One key way health systems can drill down into the social determinants of the populations they serve is to leverage existing analytics. Since the advent of electronic health records, health systems have been able to amass a great deal of data about health outcomes that can be connected to additional community research. In fact, the rising availability of geo-targeted health data could make it simpler to paint a picture of neighborhood health in a similar way to targeted consumer marketing.

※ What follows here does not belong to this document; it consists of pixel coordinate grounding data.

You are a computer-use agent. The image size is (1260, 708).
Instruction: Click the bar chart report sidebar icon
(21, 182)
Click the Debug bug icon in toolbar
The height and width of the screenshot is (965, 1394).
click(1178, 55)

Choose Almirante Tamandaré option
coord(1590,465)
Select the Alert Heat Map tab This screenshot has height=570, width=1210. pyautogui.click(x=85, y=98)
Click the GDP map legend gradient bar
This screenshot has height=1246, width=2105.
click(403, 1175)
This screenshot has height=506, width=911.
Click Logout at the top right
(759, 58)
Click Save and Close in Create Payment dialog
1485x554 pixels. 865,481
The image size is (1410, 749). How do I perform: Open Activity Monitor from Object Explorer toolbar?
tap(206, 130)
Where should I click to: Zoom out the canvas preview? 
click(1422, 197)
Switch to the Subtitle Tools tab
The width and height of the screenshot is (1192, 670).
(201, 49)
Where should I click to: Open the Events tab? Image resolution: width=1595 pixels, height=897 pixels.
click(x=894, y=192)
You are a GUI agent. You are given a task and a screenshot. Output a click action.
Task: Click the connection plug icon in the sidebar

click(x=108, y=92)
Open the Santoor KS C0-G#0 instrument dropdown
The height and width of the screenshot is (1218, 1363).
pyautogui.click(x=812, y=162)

"We are really in the nascency of this area, geospatial analysis, when it comes to health," said Michael Topmiller, a health geographic information systems (GIS) research specialist at Health Landscape, an innovation of the American Academy of Family Physicians. "We can identify which neighborhoods contain hiking and biking trails, for example, but we can't yet determine if access to hiking trails matters more to health than, say, unemployment. We are working on making those connections, but they're not quite there yet."
Even without knowing precisely which social determinants may have more of an impact on health than others, health systems can begin working with the data they have to mitigate the potential health impacts of various social determinants. For example, patients in certain areas may not have access to specific medical supplies, like glucose monitoring devices, due to a lack of drug stores nearby. So it may be best for a healthcare provider to have supplies shipped straight to the patient’s home. Tactics like this could help avoid unnecessary hospitalizations.
"Consumer analytics tackled this problem years ago," Mallow said. "Just as targeted marketing uses aggregated data that includes your neighborhood demographics, income levels, locations of retail stores in proximity to your address, so to can health systems use data to get a picture of the social determinants of their populations to better inform patient care."